| Supplied data |
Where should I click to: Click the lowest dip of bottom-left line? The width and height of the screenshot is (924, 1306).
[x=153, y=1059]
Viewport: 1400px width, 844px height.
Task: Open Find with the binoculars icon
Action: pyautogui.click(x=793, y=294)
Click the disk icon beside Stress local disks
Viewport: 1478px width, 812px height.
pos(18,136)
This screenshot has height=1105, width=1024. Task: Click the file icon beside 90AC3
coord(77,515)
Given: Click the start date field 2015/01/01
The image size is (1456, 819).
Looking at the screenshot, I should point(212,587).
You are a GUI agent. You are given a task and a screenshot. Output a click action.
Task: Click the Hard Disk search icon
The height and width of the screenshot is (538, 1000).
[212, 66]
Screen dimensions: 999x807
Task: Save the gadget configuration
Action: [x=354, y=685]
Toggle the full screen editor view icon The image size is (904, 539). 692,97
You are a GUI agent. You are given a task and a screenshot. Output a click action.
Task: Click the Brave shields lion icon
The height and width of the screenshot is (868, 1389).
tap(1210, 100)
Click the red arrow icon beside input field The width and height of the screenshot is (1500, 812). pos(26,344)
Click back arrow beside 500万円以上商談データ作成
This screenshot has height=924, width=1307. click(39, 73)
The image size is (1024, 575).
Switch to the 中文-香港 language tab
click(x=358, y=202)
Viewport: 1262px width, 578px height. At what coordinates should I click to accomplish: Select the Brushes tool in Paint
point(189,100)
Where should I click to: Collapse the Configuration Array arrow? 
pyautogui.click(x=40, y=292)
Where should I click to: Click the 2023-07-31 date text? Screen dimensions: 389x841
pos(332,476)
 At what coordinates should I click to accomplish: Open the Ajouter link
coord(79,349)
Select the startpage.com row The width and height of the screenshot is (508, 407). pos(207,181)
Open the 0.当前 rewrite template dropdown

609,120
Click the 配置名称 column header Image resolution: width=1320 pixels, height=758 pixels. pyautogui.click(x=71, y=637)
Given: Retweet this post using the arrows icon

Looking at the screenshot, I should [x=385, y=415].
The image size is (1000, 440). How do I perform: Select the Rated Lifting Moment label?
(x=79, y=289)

| What is required |
Copy the records above line for line, keeping every word, number and symbol unchanged.

| Completed exercise |
Where should I click to: Click the lowest dip of bottom-left line? The width and height of the screenshot is (924, 1306).
[x=153, y=1059]
Viewport: 1400px width, 844px height.
Task: Open Find with the binoculars icon
Action: pyautogui.click(x=793, y=294)
Click the disk icon beside Stress local disks
Viewport: 1478px width, 812px height.
pos(18,136)
This screenshot has height=1105, width=1024. Task: Click the file icon beside 90AC3
coord(77,515)
Given: Click the start date field 2015/01/01
The image size is (1456, 819).
Looking at the screenshot, I should point(212,587).
You are a GUI agent. You are given a task and a screenshot. Output a click action.
Task: Click the Hard Disk search icon
The height and width of the screenshot is (538, 1000).
[212, 66]
Screen dimensions: 999x807
Task: Save the gadget configuration
Action: [x=354, y=685]
Toggle the full screen editor view icon The image size is (904, 539). 692,97
You are a GUI agent. You are given a task and a screenshot. Output a click action.
Task: Click the Brave shields lion icon
The height and width of the screenshot is (868, 1389).
tap(1210, 100)
Click the red arrow icon beside input field The width and height of the screenshot is (1500, 812). pos(26,344)
Click back arrow beside 500万円以上商談データ作成
This screenshot has height=924, width=1307. click(39, 73)
The image size is (1024, 575).
Switch to the 中文-香港 language tab
click(x=358, y=202)
Viewport: 1262px width, 578px height. At what coordinates should I click to accomplish: Select the Brushes tool in Paint
point(189,100)
Where should I click to: Collapse the Configuration Array arrow? 
pyautogui.click(x=40, y=292)
Where should I click to: Click the 2023-07-31 date text? Screen dimensions: 389x841
pos(332,476)
 At what coordinates should I click to accomplish: Open the Ajouter link
coord(79,349)
Select the startpage.com row The width and height of the screenshot is (508, 407). pos(207,181)
Open the 0.当前 rewrite template dropdown

609,120
Click the 配置名称 column header Image resolution: width=1320 pixels, height=758 pixels. pyautogui.click(x=71, y=637)
Given: Retweet this post using the arrows icon

Looking at the screenshot, I should [x=385, y=415].
The image size is (1000, 440). How do I perform: Select the Rated Lifting Moment label?
(x=79, y=289)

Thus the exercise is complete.